5 examples of exceptional design moments in film
It’s awards season, and rather than predictably sing the praises of A-listers, we’re focusing on design. Our designers Sam, Alessandro and Ammar give examples of exceptional design moments in film, as well as graphic designers that have reshaped cinematography.
With an impressive line up featuring the likes of Saul Bass, the DIN typeface and interpolated rotoscoping, this is far from your usual mix.
1) Best opening credits
North by North West
Web and UI Developer, Ammar, insists we give something to Saul Bass, the graphic designer who changed the face of film. “Before the advent of Bass’ title sequences in the 50s, titles were generally static, separate from the film and often just projected onto the cinema curtains.
North by North West completely changes that – the titles are brought to life as they slide up and down the screen, imitating lifts. Bass invented a new type of kinetic typography for Hitchcock that inspired many other designers, so his work is hugely significant.”
2) Best poster
Designer Alessandro nominates Lars Von Trier’s Nymphomanic for best poster. “The posters take entirely different approaches whilst successfully maintaining a unified look and feel. The first poster is 100% typographic – the bold positioning of the parentheses definitely makes it stand out from its competitors. The modern serif typeface creates an overall clean look and feel, creating a sense of elegance while remaining explicit.
“The second poster showcases photo realism at its best, with completely unrestrained expressions on the actors’ faces. The poster retains a minimal look and feel with the white background and naked actors – everything is literally stripped back. Both posters are sophisticated – they are distinctly controlled and not animalistic, as you might perhaps expect. It’s impressive to be able to create this kind of look and feel whilst displaying what’s probably the most intimate, personal expression on a poster.”
3)Best use of type in film
Scott Pilgrim Vs. The World
For Sam, Head of Digital, the use of type in Edgar Wright’s Scott Pilgrim Vs. The World deserves attention. “Wright’s incorporation of design into the fabric of the film – rather than it being a secondary device – is very impressive. Through this technique, Wright has created a strong synergy between the film and the original graphic novels by Bryan Lee O’Malley.”
Storyboard artist Oscar Wright says: “the idea was to have text-style graphics look like they just exist in the scene. They would never stay around for much longer than the accompanying sound effect, and they should never just look like an overlay. Even the fun facts interact with the action on screen here and there.”
4) Best integrated campaign
The Wolf of Wall Street
Alessandro gives best integrated campaign to Scorsese’s The Wolf of Wall Street. “What struck me most about the branding for this film is that it doesn’t rely on photography.
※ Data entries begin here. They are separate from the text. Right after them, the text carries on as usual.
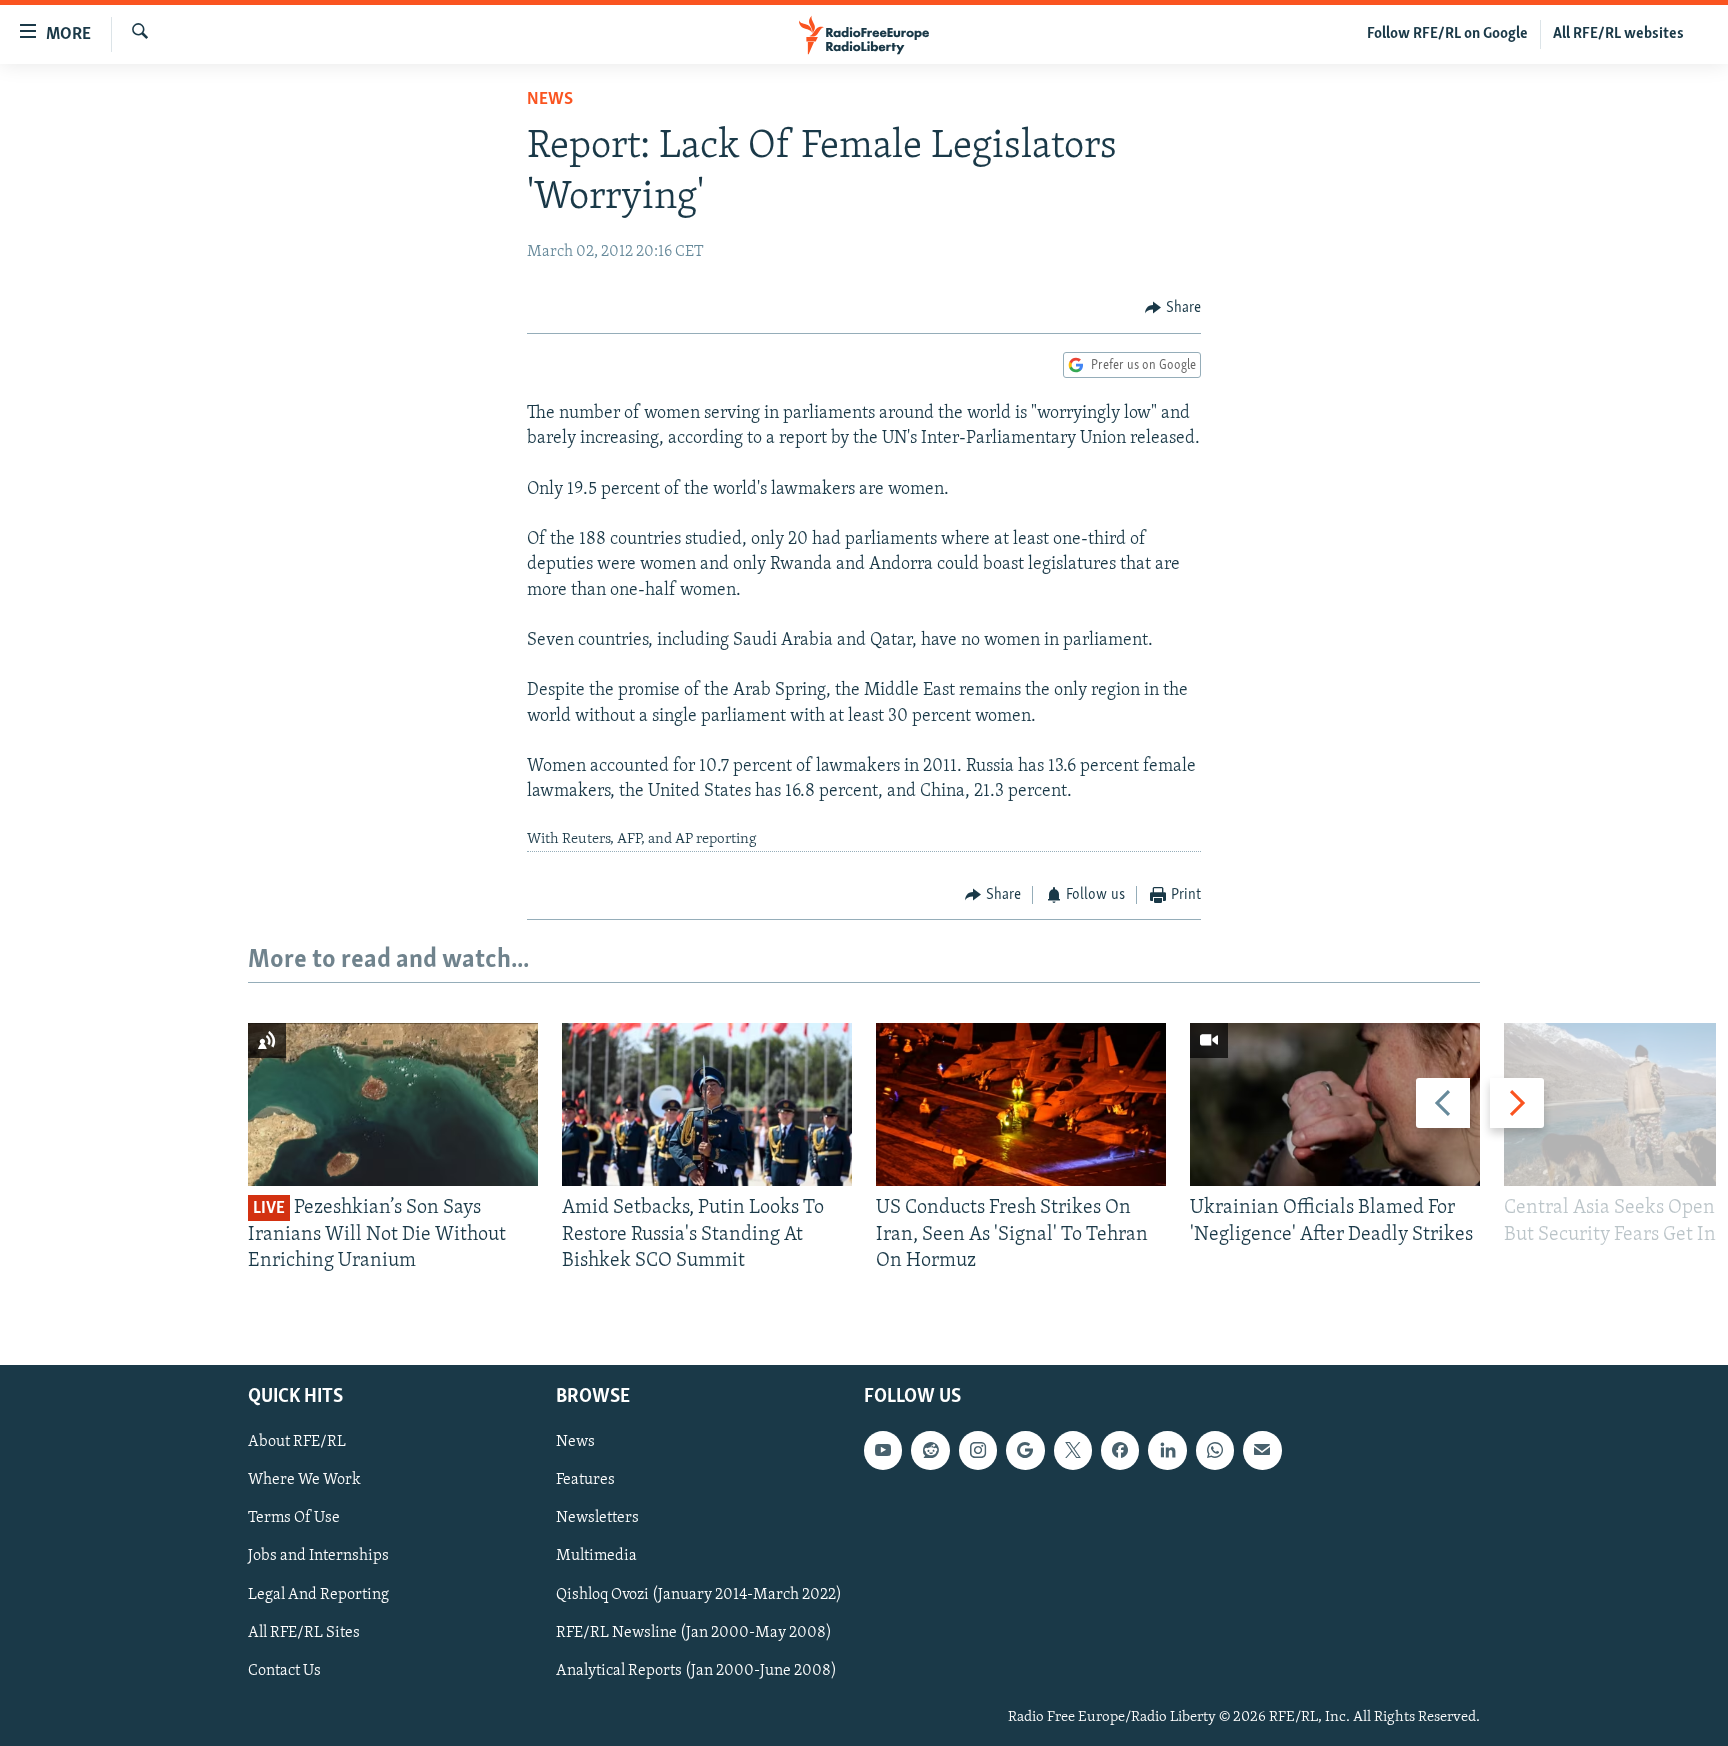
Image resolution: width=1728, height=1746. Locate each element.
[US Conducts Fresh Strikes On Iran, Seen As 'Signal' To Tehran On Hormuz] (1021, 1104)
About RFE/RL (297, 1443)
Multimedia (596, 1557)
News (550, 100)
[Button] (1173, 308)
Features (585, 1481)
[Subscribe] (1262, 1451)
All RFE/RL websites (1618, 34)
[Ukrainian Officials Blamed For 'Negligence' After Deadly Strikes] (1335, 1104)
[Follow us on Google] (1025, 1451)
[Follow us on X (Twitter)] (1073, 1451)
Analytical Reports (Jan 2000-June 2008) (696, 1671)
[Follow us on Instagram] (978, 1451)
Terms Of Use (294, 1519)
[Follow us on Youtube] (883, 1451)
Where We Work (304, 1481)
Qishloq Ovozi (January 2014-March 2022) (699, 1595)
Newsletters (597, 1519)
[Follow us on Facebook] (1120, 1451)
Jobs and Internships (318, 1557)
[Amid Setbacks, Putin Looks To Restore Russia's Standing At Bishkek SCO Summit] (707, 1104)
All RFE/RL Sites (304, 1633)
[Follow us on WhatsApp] (1215, 1451)
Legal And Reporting (318, 1595)
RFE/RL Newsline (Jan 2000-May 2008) (694, 1633)
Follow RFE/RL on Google (1447, 34)
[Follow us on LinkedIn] (1167, 1451)
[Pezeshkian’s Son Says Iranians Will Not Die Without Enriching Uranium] (393, 1104)
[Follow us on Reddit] (930, 1451)
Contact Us (284, 1671)
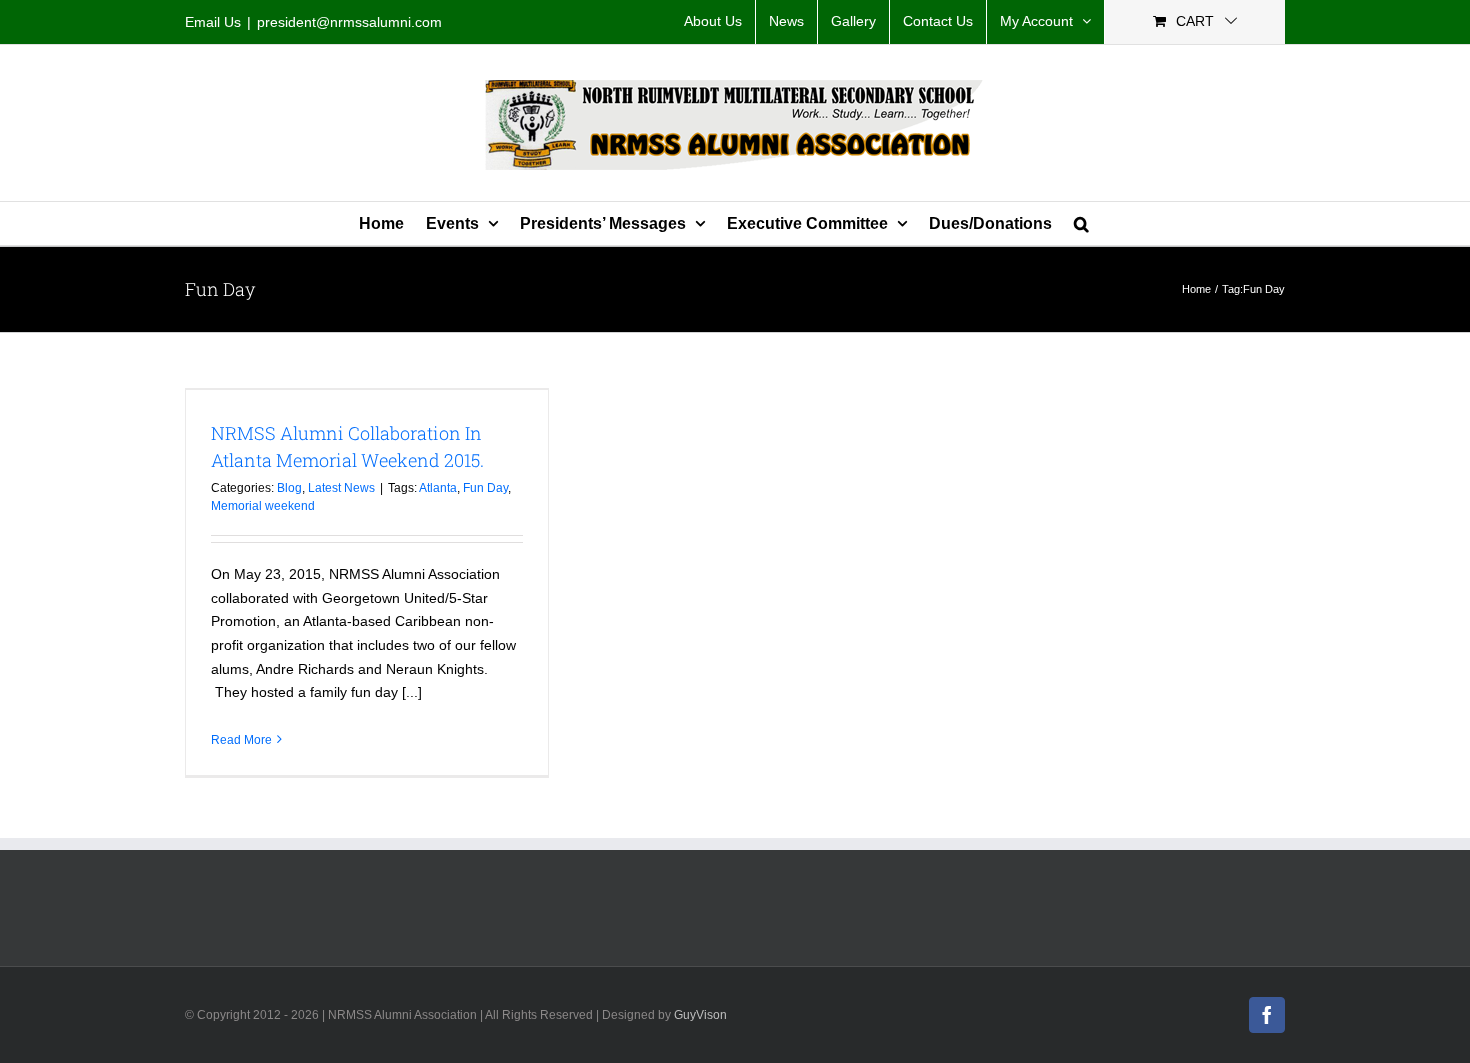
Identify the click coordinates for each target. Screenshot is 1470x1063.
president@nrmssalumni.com (349, 22)
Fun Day (485, 488)
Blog (289, 488)
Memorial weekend (263, 506)
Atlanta (438, 488)
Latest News (341, 488)
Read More (241, 740)
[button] (1081, 223)
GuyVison (700, 1015)
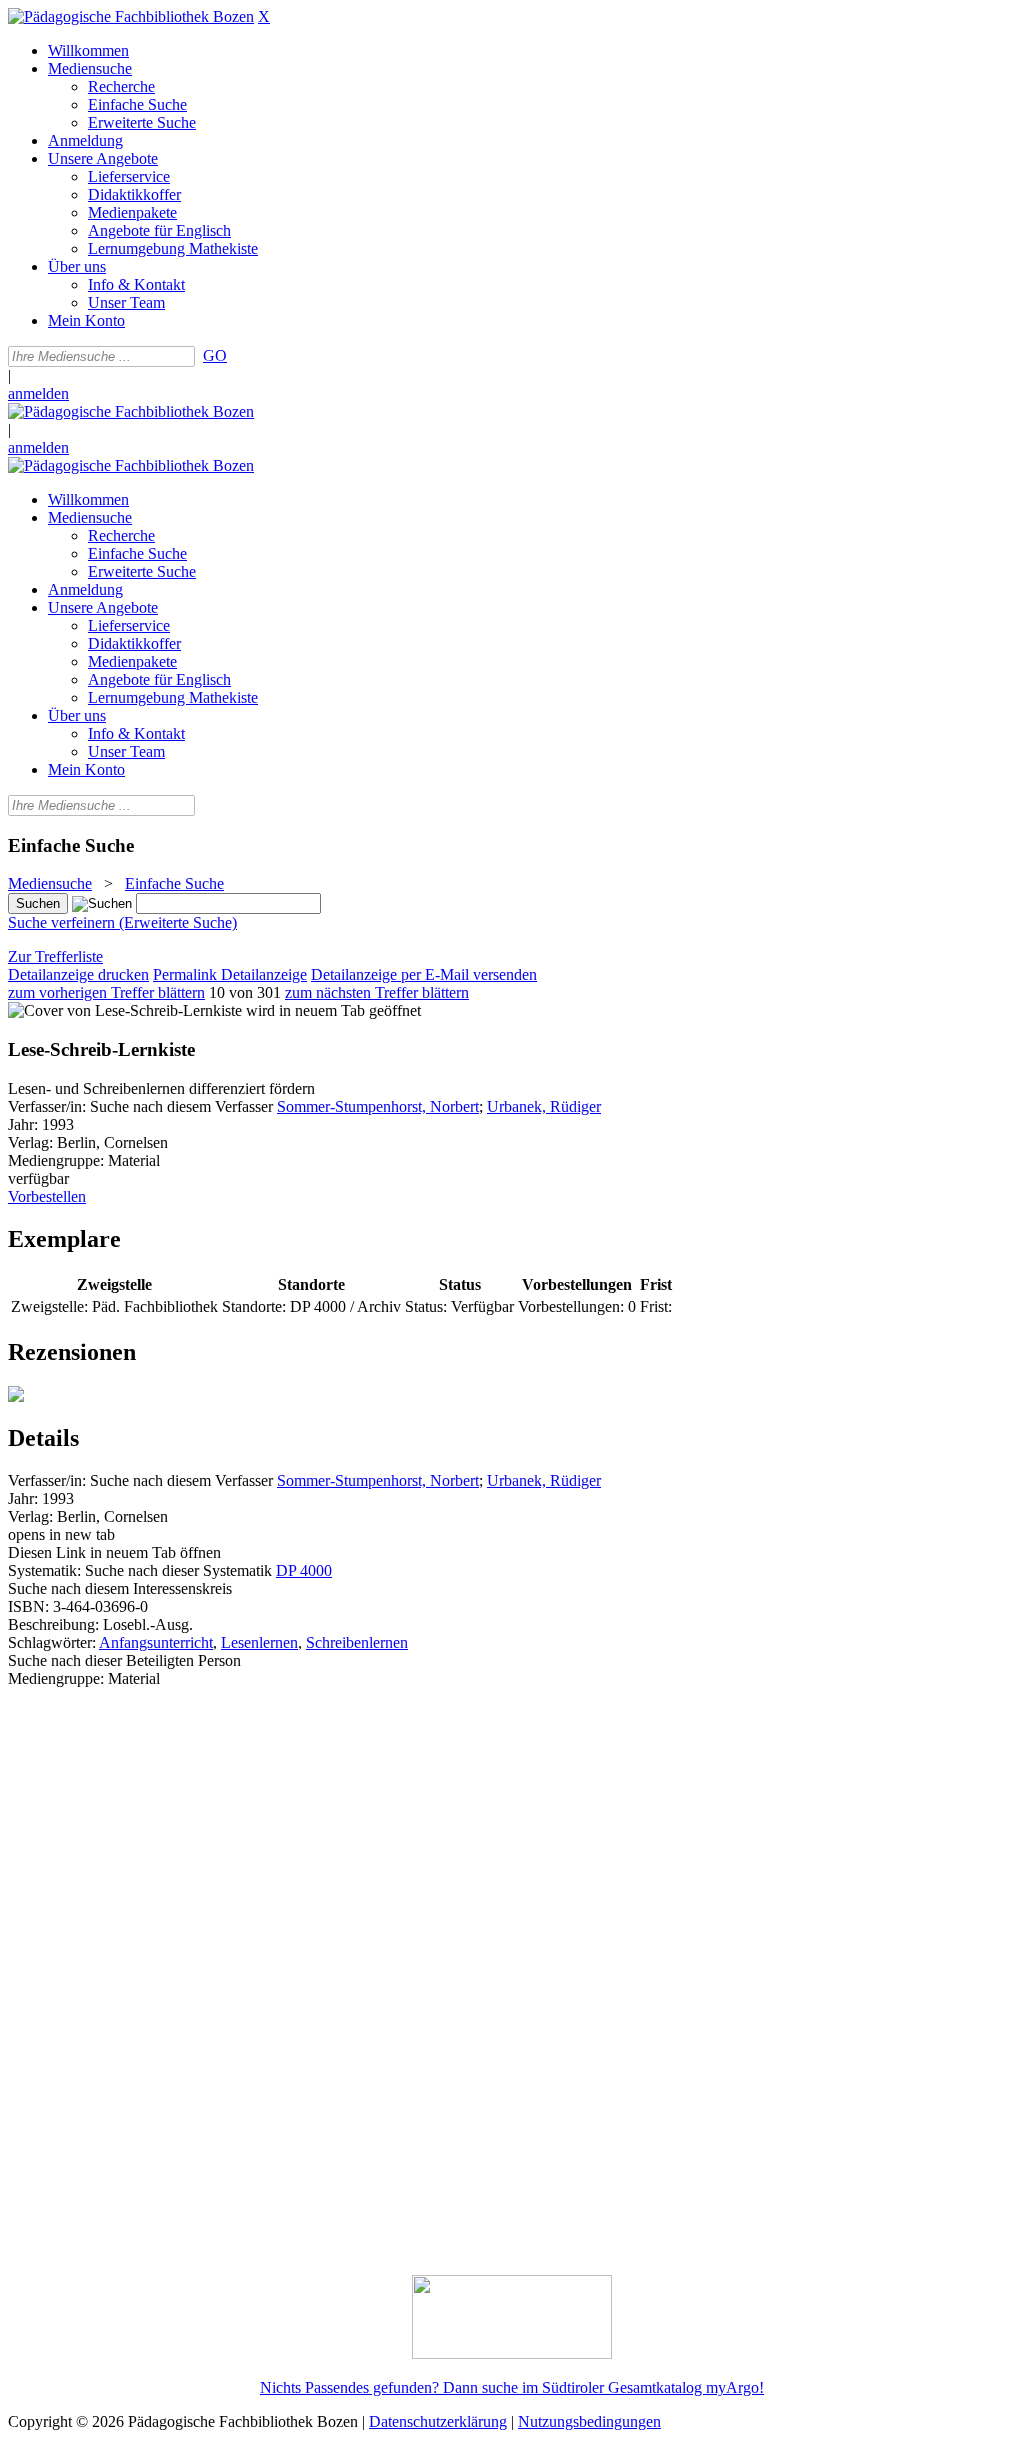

As we’re experts in Photoshop now, many films take full advantage of this – just look at Gatsby and all of the textures and colours it uses. The Wolf strips all of this away; it’s refreshing to see such a flat, minimalist treatment. The poster follows the principles of the DIN typeface; the two go hand in hand. DIN is a very corporate, upright and bold typeface, which entirely complements the context of the film. Seeing the banner on buses around London was very eye-catching – the combination of black and yellow immediately signals danger, again reinforcing just how on-brand the design for this film is.”
5) Best graphic treatment
A Scanner Darkly
For Sam, Richard Linklater’s A Scanner Darkly showcases one of the most memorable uses of design in film. “The technique adds to the darkness of the film, as the real world has come to resemble the dark world of comic books. The process behind it all is really interesting, too. It was filmed digitally and then transferred to QuickTime for a 15 month animation process called interpolated rotoscoping. This 2D animation style mixes heavy black lines with shapes of solid colour to create a realistic image.
Many films have used this technique – Walt Disney used it in Snow White and the Seven Dwarfs as early as 1937. Today, you’ll definitely recognise the style in Grand Theft Auto.”